You definitely did not look at it from this angle. Is he seeing this as you regretting and being ashamed of him? You try to speak calmly. “I am not backing off, I’m just saying that it is my life…”
“You are not single anymore, Wren. It concerns me too now!” Fuck, he is straight yelling now.
“You are dating me, and you can’t expect me to just sit and watch you struggle.”
“We are dating?” That was a god honest squeak there, Wren. But you’re not quite sure that wasn’t an auditory hallucination.
He sighs again, an exasperated sigh. “We had a date, Wren. We are dating.”
“We had beer in a pub.”
“You slept with me.”
“I didn’t know it is dating in your books.”
Let’s face it, if by this age you haven’t developed that filter between your mind and your mouth, there’s very little hope left for you.
And then you realize what you are saying! Fucking fuck! Bloody hell! He’s going to think you are pressuring him, pushing him into commitment. And he will just dump you – just like Phil said – and then you’ll die.
“Shut up, Wren.” His voice sounds strange.
“John, I’m sorry…”
“Please, can you stop talking, Wren? I’m gathering my thoughts here.”
You literally clasp your hand over your mouth. Your heart is beating somewhere in your throat. Please, please, please, tell me I didn’t arse this up!
“Wren, I understand you don’t trust me. Makes sense, we had a rocky start, but I thought I was clear on what we’re doing here. There’s no need to twist my arm into any declarations.”
Declarations? Is he talking about what you think he’s talking about? No, of course not, don’t be bloody stupid, Wren!
“I don’t need any declarations. A phone call would be nice, but no declarations.” Shut the gob, Wren!
“I am calling you.”
“Before Japan, John!” Oh, you are getting emotional again. “You could have called and said you were leaving!”
“Didn’t you get an email?”
“As your ‘mistress,’ don’t I get a more personalized message?”
Oh, stop it, stop it, you are ruining it all! You’re sitting in a corner of your room, your knees pulled up to your nose. Remember, Wren, how Thea showed you an article in Cosmo that said that the worst phrase you can say to a man is “You could have blah-blah-blah?” Because they can’t change anything anyway, and they hate feeling guilty and apologise? And Thea said the worst phrase to say to a man is ‘I thought it would be bigger.’ Yep, that’s exactly what Cosmo was talking about.
“I sent you a text…” His tone is very even, no emotions in it whatsoever.
“And you haven’t called me for four days.” Oh bugger.

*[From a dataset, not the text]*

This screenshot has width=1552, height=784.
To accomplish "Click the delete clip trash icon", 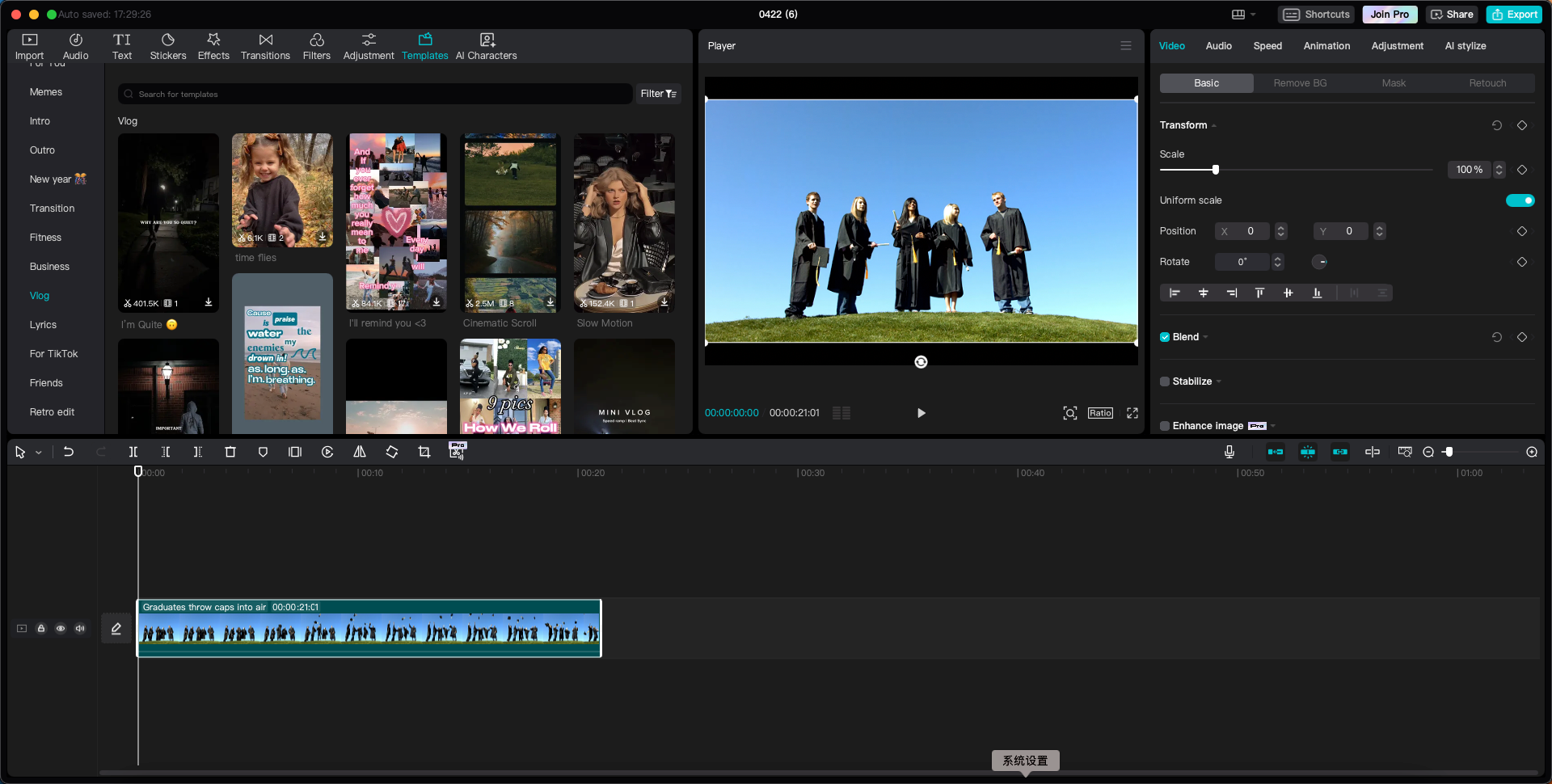I will click(x=230, y=452).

Kill me now. Where’s your common sense, Wren? Where is ‘I want to build relationships with Dr Sexy and I’m going to be smart about it?’

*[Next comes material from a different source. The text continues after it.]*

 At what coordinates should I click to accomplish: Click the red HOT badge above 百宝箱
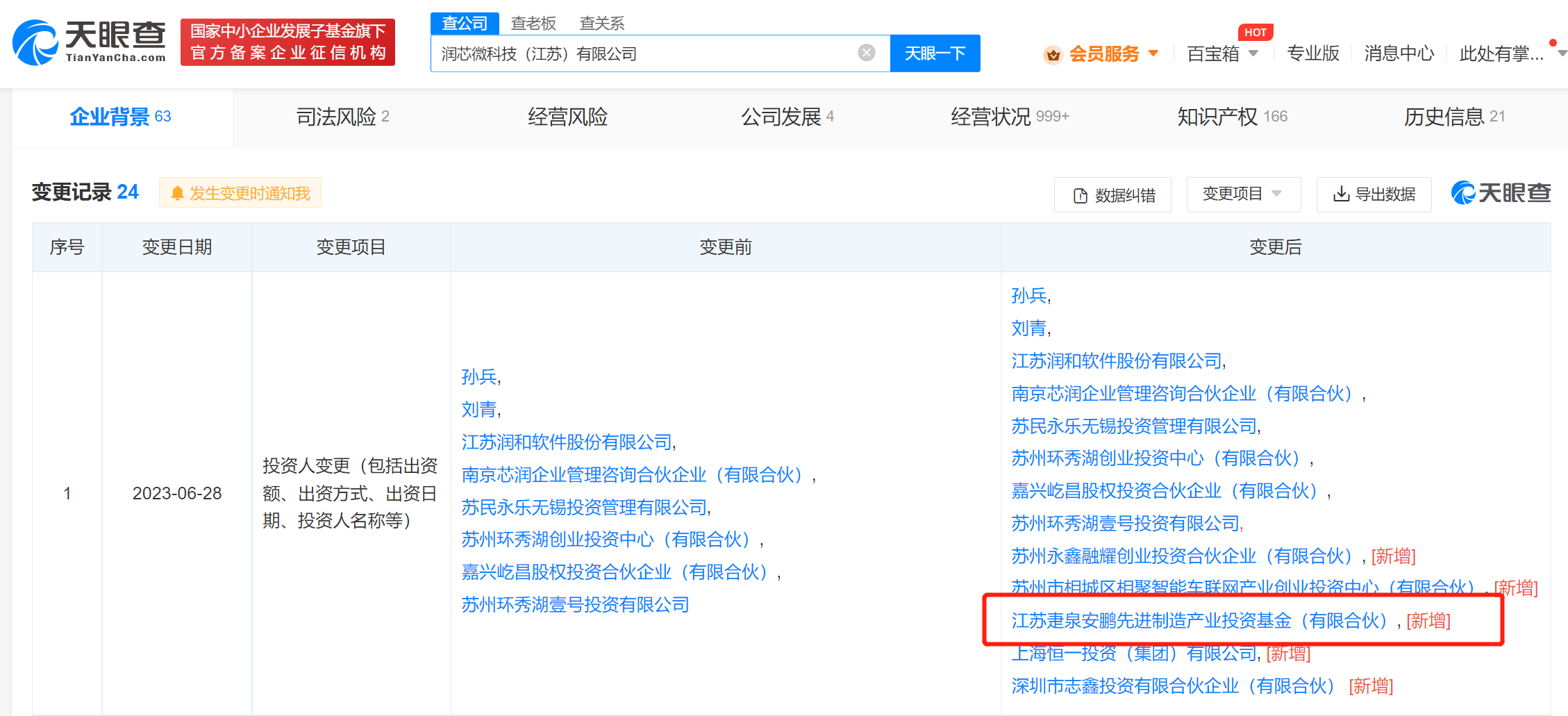coord(1255,33)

He’s going to say he was busy. He will be irritated, you will feel like he brushed off your complaint, the aggro will just stay here, hanging above your heads. You lips tremble. Don’t cry, don’t cry…
“I’m sorry…” His voice is low and heavy. “I really am, Wren. I just needed some distance. Some time to think. To sort it out in my head.”
Oh no, he’s dumping you. Just like Phil said.